O final da década de 80 e toda a década de 90 foram da consolidação do pornô brasileiro, seja em VHS ou ainda nos cinemas, ainda que por menos tempo que se imaginava: com o advento do DVD, quase no final da década de 90, não fazia mais tanto sentido ir ao cinema pornô, uma vez que os títulos estavam todos disponíveis em locadoras e até em bancas de jornal.
Surgiram as produtoras de vídeo nacionais, como Brasileirinhas, Explícita, Introduction e Sexxxy, voltadas a fornecer conteúdo local, um movimento que a própria Playboy do Brasil percebeu, quando entrou no mundo da TV por assinatura. “O público de conteúdo adulto gosta de se identificar na tela. Muitas vezes ele não quer apenas mulheres loiras, com seios enormes, que parecem estrangeiras. Existe sim uma grande demanda por produções nacionais, o desejo de ver na tela mulheres com o biotipo brasileiro, que lembrem uma vizinha, uma amiga”, observa o gerente geral da Playboy, Mauricio Paletta.

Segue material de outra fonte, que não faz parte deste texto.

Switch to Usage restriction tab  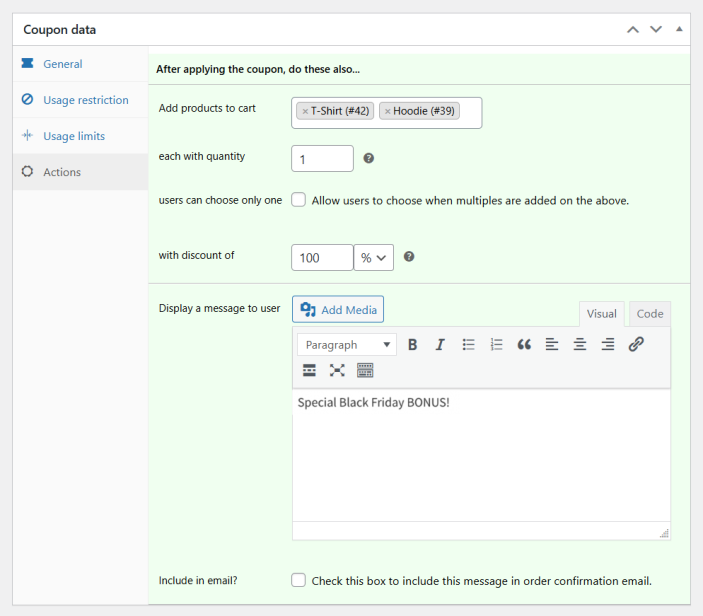[85, 100]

Assim, começaram a surgir as primeiras estrelas de filmes nacionais, como Vivian Mello, Ju Pantera, mas o mercado realmente esquentou com a chegada de ex-celebridades. Mulheres como a ex-chacrete Rita Cadillac, ou a ex-mallandrinha Vivi Fernandez, ou a ex-musa de Fausto Fawcett, Regininha Poltergeist. Nesse universo cheio de ex-alguma coisa, uma garota morena, de aparência doce e angelical, se tornou a mais nova estrela pornô. E reconhecida internacionalmente. Mônica Mattos, atualmente a mais conhecida e requisitada atriz pornô do Brasil, recebeu o troféu AVN 2008 na categoria melhor performance estrangeira feminina do ano. Ela foi a primeira latino-americana a receber o troféu, considerado a premiação máxima do universo do cinema adulto.